(Brief):
Return everything in the listing from the line containing "This screenshot has width=1344, height=896." down to the line containing "Open site information icon in address bar", both lines included, and copy them without any change.

(Data provided):

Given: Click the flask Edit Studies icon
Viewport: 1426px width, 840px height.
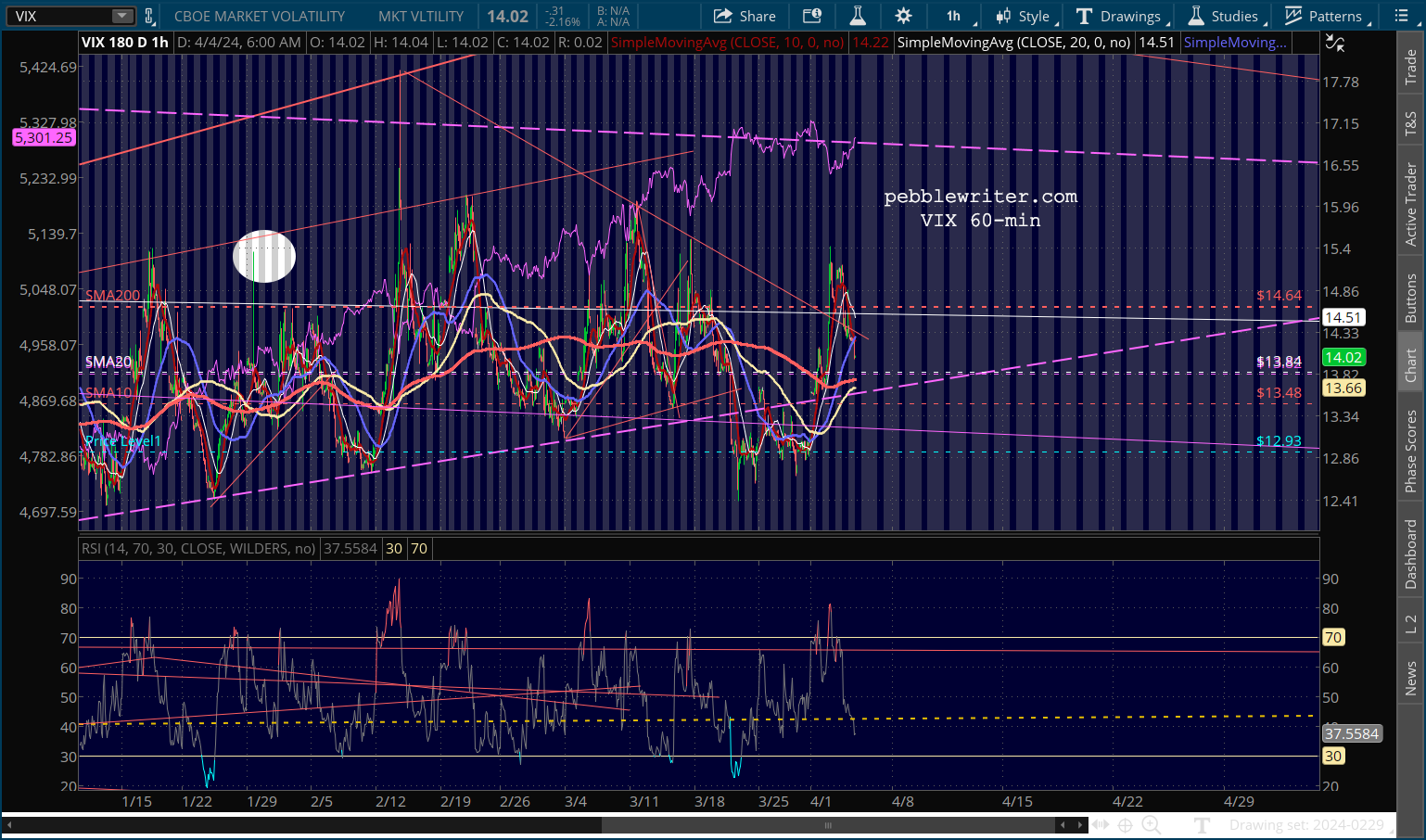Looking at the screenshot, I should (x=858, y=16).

==

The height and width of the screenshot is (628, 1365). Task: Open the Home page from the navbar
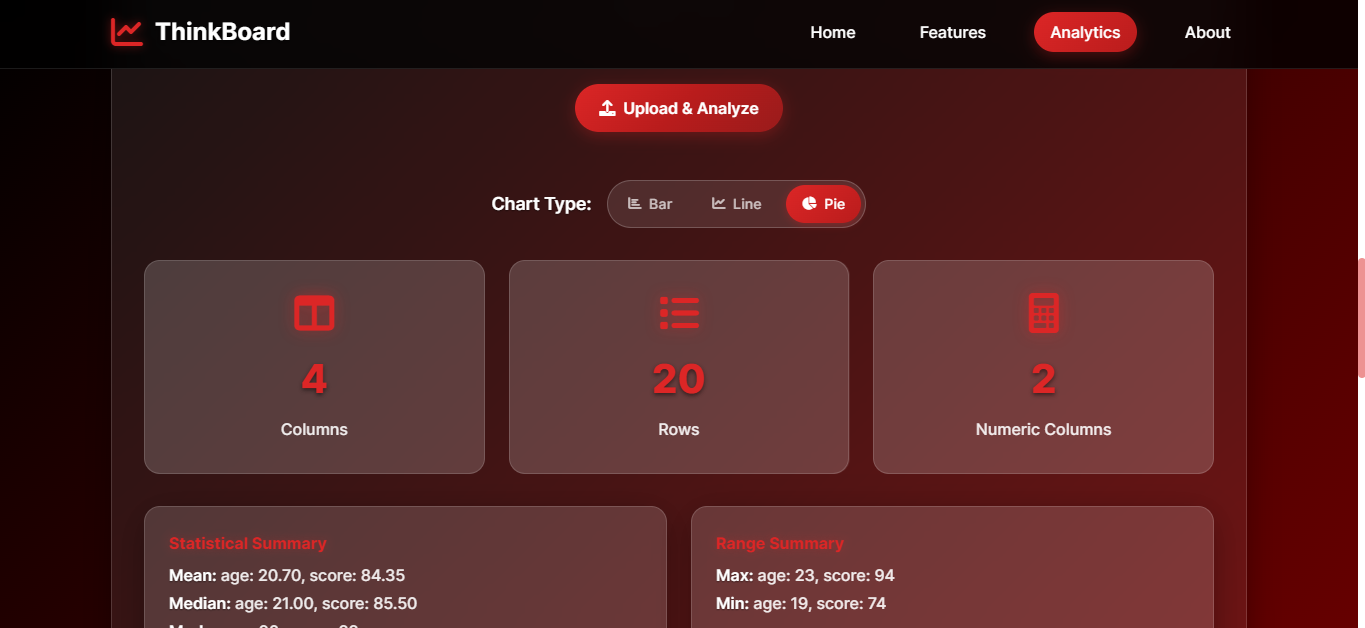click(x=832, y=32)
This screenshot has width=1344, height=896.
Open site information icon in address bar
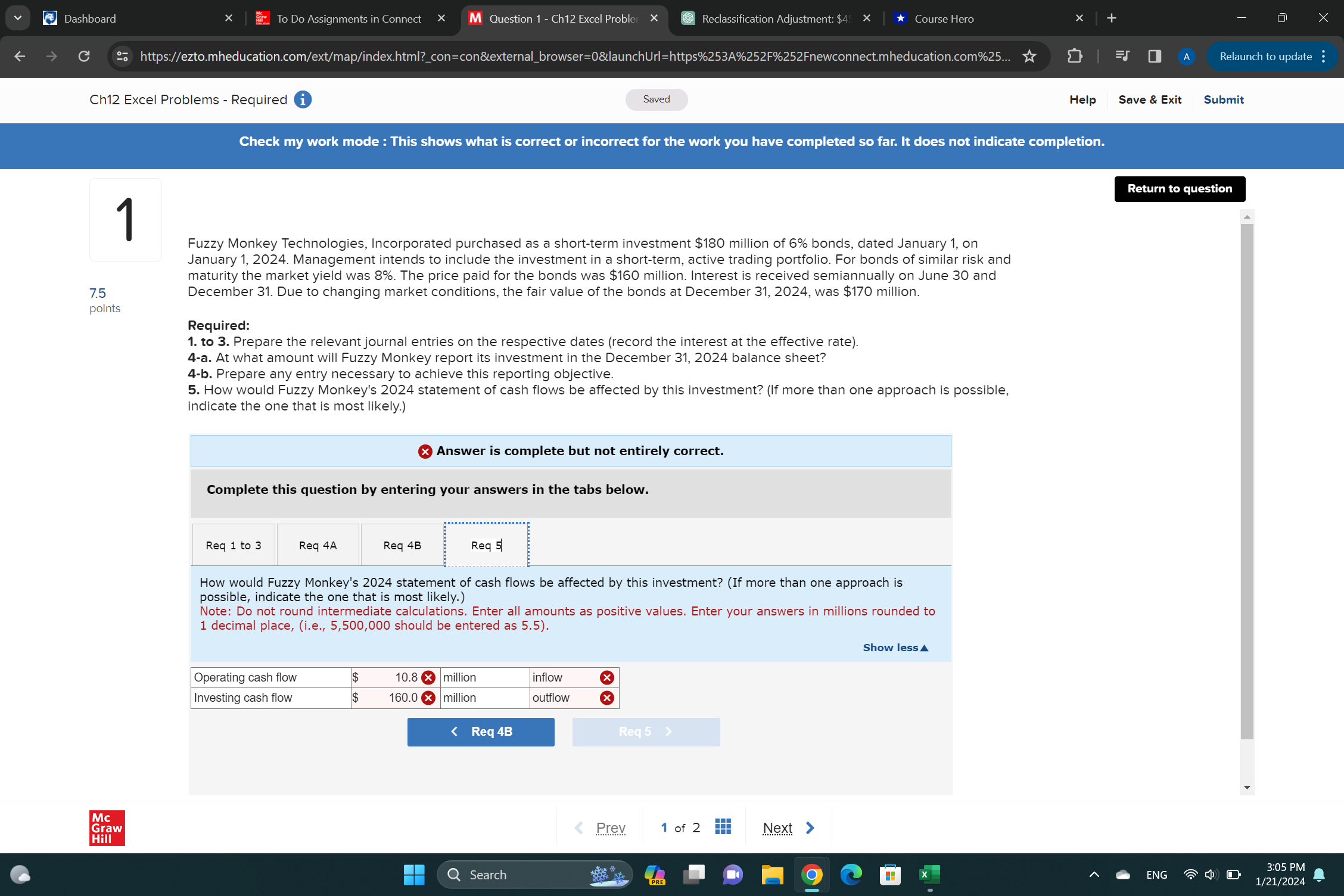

==

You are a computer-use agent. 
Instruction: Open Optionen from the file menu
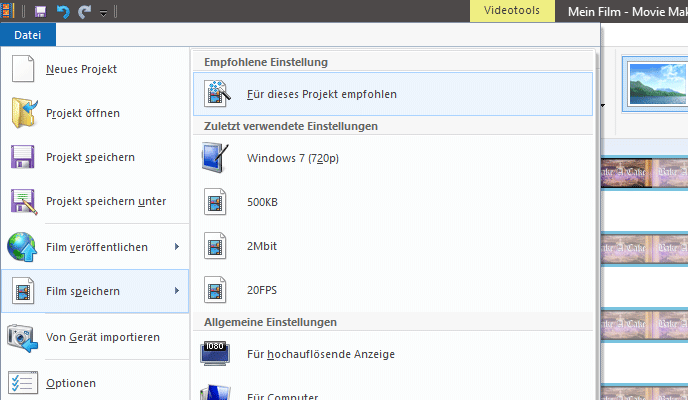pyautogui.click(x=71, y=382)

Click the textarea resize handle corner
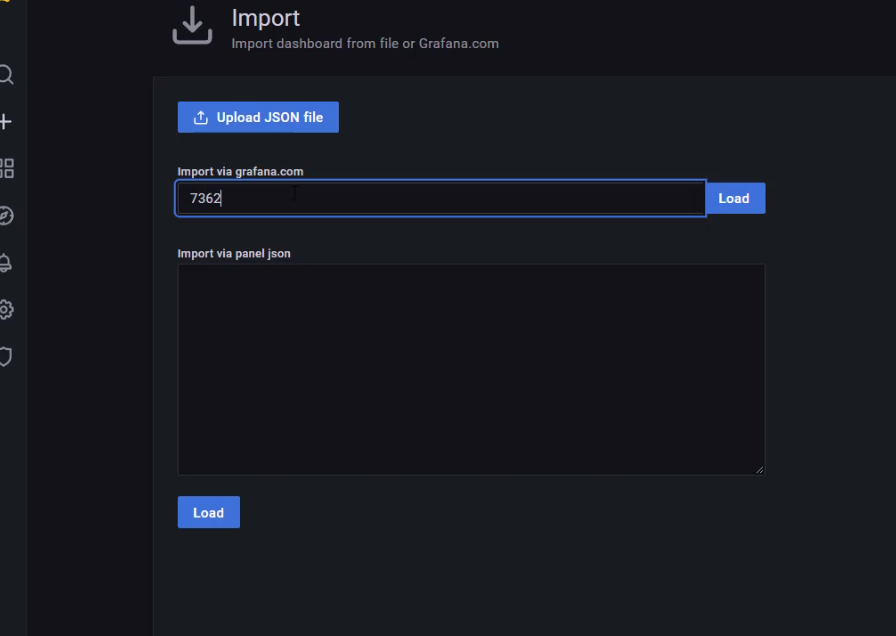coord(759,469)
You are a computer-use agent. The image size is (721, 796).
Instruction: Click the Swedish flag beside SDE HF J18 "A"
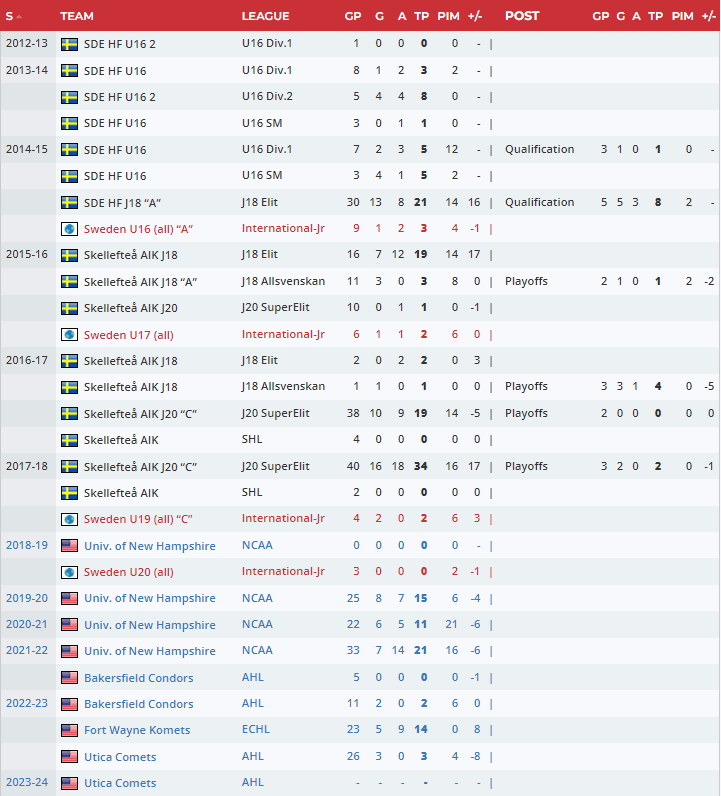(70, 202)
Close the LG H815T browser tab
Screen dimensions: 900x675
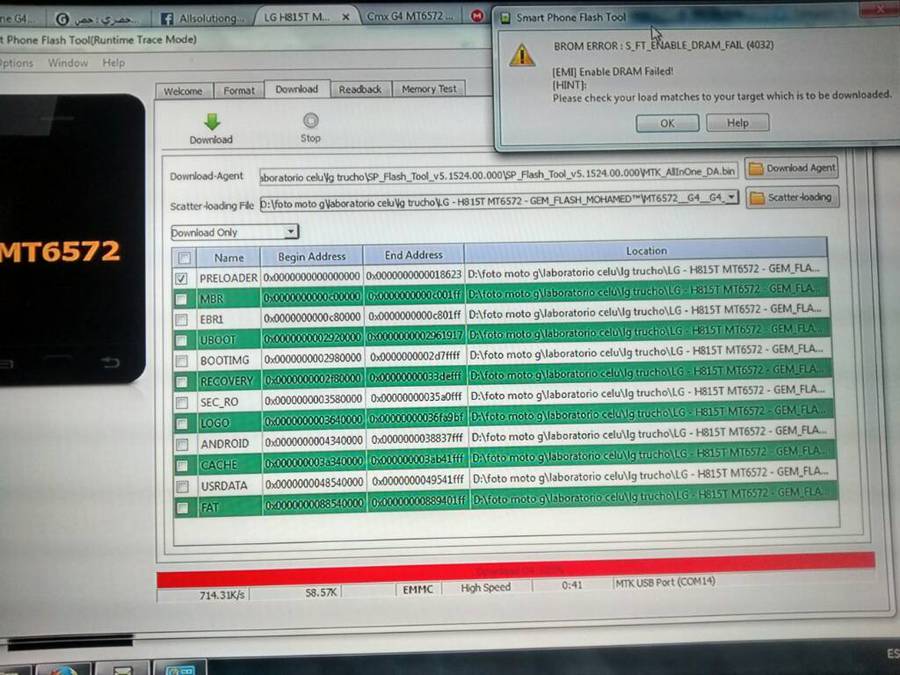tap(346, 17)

(Answer for this exercise):
This screenshot has width=1344, height=896.
Open site information icon in address bar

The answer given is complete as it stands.